Exercise details: In your copy, set down the entries exactly and exclude the pictures.

[Opening Material supplied section]

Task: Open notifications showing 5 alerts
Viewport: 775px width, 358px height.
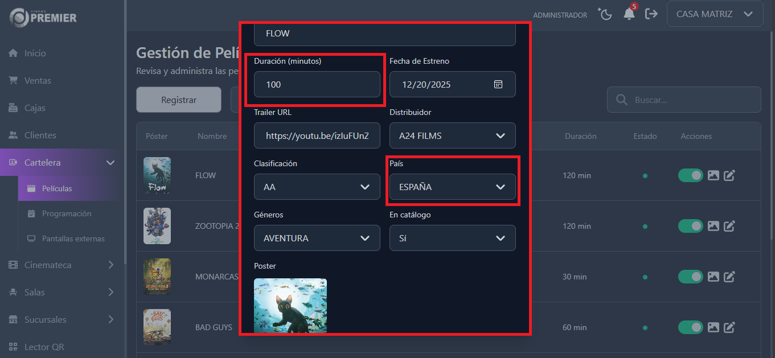Action: 629,15
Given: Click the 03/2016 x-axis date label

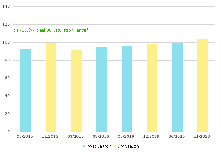Looking at the screenshot, I should (x=76, y=136).
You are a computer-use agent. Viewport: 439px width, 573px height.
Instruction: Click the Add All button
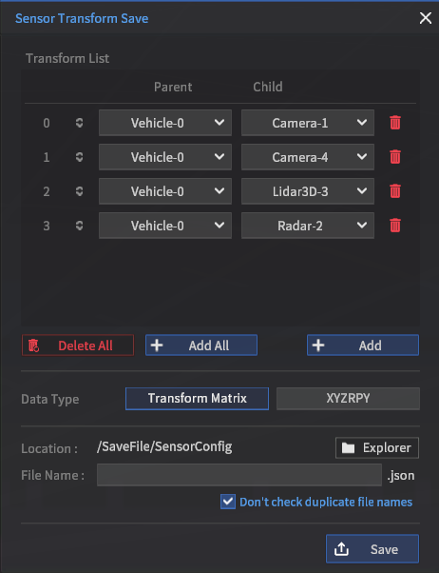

[Closing Material supplied section]

Written answer:
Task: Open notifications showing 5 alerts
Viewport: 775px width, 358px height.
Action: 629,15
Given: Click the 03/2016 x-axis date label

Looking at the screenshot, I should (x=76, y=136).
You are a computer-use agent. Viewport: 439px width, 573px height.
Instruction: Click the Add All button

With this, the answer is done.